FPIs bought Indian equities worth Rs 1,433 crore thus far in November, mainly due to the decline in US treasury bond yields and crude oil prices. Foreign Portfolios Investors (FPIs) were net sellers till November 15. However, they reversed the selling trend by infusing money during November 16-17, data with the depositories showed.
«The ongoing festive season in India has been seen as a contributing factor to the renewed interest of FPIs in the Indian market. Alongside this, a decrease in US Treasury bond yields and a decline in crude oil prices alleviated some of the pressures that prompted the sell-off earlier,» Himanshu Srivastava, Associate Director — Manager Research, Morningstar Investment Adviser India, said.
Some intermittent corrections in the markets could have also provided buying opportunities in a few pockets, Srivastava added.

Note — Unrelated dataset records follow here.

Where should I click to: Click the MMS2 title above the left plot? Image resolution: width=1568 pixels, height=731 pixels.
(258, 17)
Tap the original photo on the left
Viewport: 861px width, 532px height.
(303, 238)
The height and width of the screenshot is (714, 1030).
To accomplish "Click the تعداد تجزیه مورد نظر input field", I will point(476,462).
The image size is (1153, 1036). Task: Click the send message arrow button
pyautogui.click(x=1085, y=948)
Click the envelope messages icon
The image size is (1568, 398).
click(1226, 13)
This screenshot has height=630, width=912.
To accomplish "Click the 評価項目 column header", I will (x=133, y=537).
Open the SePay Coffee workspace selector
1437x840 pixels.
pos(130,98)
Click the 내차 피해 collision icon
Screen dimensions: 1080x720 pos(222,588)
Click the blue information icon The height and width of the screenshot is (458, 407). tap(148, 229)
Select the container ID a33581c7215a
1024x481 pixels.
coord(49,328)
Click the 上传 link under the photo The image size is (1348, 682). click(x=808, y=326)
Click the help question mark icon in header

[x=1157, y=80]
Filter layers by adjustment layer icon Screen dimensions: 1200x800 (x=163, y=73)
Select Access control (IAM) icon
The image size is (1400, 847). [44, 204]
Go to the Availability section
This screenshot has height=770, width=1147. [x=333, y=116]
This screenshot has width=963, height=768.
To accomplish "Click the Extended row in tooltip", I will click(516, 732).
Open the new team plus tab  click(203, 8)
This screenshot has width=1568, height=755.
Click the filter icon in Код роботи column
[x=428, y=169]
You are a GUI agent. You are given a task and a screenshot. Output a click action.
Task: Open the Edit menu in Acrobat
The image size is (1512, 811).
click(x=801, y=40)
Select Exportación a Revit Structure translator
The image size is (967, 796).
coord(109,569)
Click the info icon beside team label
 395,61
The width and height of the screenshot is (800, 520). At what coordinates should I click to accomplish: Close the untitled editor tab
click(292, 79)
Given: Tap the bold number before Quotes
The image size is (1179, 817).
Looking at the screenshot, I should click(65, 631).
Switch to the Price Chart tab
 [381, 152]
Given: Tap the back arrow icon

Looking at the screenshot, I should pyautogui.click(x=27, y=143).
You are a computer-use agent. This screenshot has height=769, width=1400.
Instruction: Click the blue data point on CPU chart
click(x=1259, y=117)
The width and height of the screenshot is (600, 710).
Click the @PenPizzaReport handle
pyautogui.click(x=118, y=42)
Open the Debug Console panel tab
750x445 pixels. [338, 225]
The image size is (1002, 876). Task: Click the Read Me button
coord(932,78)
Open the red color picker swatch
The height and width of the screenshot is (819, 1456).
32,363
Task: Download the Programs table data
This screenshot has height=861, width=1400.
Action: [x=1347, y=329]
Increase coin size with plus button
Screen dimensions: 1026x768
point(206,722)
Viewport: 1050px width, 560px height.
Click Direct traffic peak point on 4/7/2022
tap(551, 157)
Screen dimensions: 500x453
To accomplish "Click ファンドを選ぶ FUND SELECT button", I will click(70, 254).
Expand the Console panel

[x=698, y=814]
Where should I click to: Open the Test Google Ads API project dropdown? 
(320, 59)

VK Vijayakumar, Chief Investment Strategist at Geojit Financial Services, said the resilience of the market and strong up moves on favourable days have forced a rethinking in FPI strategy. That's why they turned buyers on the 15th and 16th of this month after sustained selling in the first two weeks of November.
Market experts now believe that the US Fed is done with rate hikes and will slowly start discounting rate cuts in 2024.
If the declining trend in US inflation persists, the Federal Reserve may cut rates by mid-2024. This can facilitate FPI inflows into emerging markets like India, he added.
Before the fund infusion, FPIs dumped Indian equities worth Rs 24,548 crore in October and Rs 14,767 crore in September, data showed.